Teks Sumber
-------------------------
Islam secara ringkas adalah terdiri dari 5 Rukun Islam dan 6 Rukun Iman:
  • Lima (5) rukun Islam adalah: mengucapkan Syahadat, Sholat, Puasa, Zakat, dan Haji.
  • Enam (6) rukun iman adalah: iman kepada Allah, Para Nabi dan Rasul, Malaikat, Kitab Suci, Hari Kiamat, Qodo dan Qodar. 
Dari ke 6 rukun iman, yang unique adalah beriman kepada kerasulan Nabi Muhammad SAW dan Kitab Suci Al Qur'an yang menyertai kerasulan Beliau. Sedangkan keimanan yang lain bisa dikatakan sesuatu yang umum, dan sangat mungkin ditemukan di agama lain. Dan inti dari keimanan tentu saja adalah iman kepada Tuhan itu sendiri, dan keimanan kepada yang yang lain adalah sebagai konsekuensi dari keimanan kepada Tuhan itu sendiri.

Iman kepada Allah dan keunique-an iman kepada Rasulullah Muhammad SAW dirangkum dalam satu kalimat Syahadat. Sehingga saya simpulkan bahwa ke 6 rukun iman pada dasarnya telah tercakup di dalam rukun Islam yang ke-1.

Dari ke 5 rukun Islam, puasa-zakat-haji bersifat opsional, yaitu wajib dilaksanakan apabila mampu. Karena opsional, maka saya simpulkan bahwa ketiganya tidak bersifat prinsipal. Sehingga rukun Islam yang prinsipal adalah syahadat dan sholat. Syahadat wajib diucapkan sekali saja seumur hidup, tetapi diperbarui (diucapkan lagi) minimal 5 kali sehari di dalam sholat. Maka yang benar-benar prinsipal dan praktikal dari agama Islam adalah sholat. Oleh karena itu dikatakan bahwa sholat adalah tiang agama (Islam). Bila syahadat adalah kunci pembuka pintu Islam, maka sholat adalah hampir semua ruang dibalik pintu tersebut. Maka boleh dikatakan sia-sia semua amal ibadah seorang Islam apabila dia dengan sengaja meninggalkan sholatnya.

Selanjutnya adalah bahwa sholatpun boleh dilaksanakan dengan gerakan minimal apabila kondisi tidak memungkinkan, misalnya sedang sakit. Sehingga saya simpulkan bahwa gerakan sholat bersifat opsional, sekali lagi wajib dilaksanakan apabila mampu, tetapi tidak bersifat prinsipal. Sehingga yang benar-benar prinsipal adalah takbiratul ihram (sebagai perwujudan niat dan kunci pembuka sholat), membaca Al Fatihah, dan membaca syahadat di tahiyat akhir.
-------------------------
Data Tersimpan

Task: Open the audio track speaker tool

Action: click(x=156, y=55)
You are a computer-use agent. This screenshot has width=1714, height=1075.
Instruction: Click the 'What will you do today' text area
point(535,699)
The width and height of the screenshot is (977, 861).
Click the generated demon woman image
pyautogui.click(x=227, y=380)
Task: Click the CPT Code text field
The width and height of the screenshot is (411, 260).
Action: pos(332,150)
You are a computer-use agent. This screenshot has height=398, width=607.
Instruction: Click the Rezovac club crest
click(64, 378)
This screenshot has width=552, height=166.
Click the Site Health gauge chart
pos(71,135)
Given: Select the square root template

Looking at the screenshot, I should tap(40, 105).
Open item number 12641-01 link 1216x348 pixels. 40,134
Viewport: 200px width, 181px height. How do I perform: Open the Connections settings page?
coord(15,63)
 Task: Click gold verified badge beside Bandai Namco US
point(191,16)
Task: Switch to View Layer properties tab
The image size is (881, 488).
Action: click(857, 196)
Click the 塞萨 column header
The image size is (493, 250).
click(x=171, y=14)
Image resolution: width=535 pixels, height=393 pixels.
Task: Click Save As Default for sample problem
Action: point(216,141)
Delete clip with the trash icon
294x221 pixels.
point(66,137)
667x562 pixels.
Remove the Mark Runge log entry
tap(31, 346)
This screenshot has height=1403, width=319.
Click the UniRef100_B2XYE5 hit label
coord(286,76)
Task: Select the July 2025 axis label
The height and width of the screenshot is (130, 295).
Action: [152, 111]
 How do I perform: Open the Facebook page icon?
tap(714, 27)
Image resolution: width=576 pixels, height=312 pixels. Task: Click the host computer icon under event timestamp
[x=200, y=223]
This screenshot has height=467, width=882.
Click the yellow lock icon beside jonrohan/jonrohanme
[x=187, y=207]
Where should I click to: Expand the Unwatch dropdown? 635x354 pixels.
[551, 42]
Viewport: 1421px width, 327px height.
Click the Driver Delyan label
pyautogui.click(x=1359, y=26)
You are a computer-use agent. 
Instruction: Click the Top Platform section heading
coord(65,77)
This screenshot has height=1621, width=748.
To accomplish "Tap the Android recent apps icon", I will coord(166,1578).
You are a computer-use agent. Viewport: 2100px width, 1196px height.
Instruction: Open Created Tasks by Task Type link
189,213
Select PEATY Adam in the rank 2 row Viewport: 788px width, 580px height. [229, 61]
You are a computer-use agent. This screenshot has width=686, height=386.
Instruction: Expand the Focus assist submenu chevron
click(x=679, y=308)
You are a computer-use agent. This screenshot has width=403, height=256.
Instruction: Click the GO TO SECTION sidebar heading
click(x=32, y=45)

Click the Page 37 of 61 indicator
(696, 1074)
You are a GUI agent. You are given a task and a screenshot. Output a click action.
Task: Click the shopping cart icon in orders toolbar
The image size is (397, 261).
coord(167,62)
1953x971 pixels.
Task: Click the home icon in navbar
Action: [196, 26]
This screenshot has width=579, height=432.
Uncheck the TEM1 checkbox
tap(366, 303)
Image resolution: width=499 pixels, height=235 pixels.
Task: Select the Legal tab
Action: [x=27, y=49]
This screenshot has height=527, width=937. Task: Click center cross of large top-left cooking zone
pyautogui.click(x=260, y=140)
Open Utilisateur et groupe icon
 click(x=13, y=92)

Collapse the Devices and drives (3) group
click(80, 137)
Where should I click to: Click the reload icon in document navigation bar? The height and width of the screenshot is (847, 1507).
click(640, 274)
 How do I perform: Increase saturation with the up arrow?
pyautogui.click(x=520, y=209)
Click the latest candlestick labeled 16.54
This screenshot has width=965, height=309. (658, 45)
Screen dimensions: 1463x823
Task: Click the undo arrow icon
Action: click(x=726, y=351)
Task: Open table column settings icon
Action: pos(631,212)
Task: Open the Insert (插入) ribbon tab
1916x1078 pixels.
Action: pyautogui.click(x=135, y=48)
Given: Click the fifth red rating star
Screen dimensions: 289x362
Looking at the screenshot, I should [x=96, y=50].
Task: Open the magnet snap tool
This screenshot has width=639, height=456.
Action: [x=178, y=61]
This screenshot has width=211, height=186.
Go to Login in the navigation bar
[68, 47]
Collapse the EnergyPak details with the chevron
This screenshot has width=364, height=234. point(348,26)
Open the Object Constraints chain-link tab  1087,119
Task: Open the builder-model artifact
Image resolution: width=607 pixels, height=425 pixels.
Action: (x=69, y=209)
-------------------------
Yang Harus Dikerjakan
Bisakah paragraf dalam teks tentang rukun Islam yang diawali "Dari ke 5 rukun Islam, puasa-zakat-haji" diringkas menjadi daftar poin singkat tanpa menghilangkan fakta utamanya? Gunakan hanya teks tentang rukun Islam sebagai sumber jawaban.

Jawaban Latihan
- Puasa, zakat, dan haji bersifat opsional (wajib bila mampu), sehingga tidak prinsipal.
- Rukun Islam yang prinsipal adalah syahadat dan sholat.
- Syahadat wajib diucapkan sekali seumur hidup, tetapi diperbarui minimal 5 kali sehari di dalam sholat.
- Yang benar-benar prinsipal dan praktikal adalah sholat, sehingga sholat disebut tiang agama.
- Syahadat adalah kunci pembuka pintu Islam, sedangkan sholat adalah hampir semua ruang di balik pintu itu.
- Semua amal ibadah boleh dikatakan sia-sia bila sholat sengaja ditinggalkan.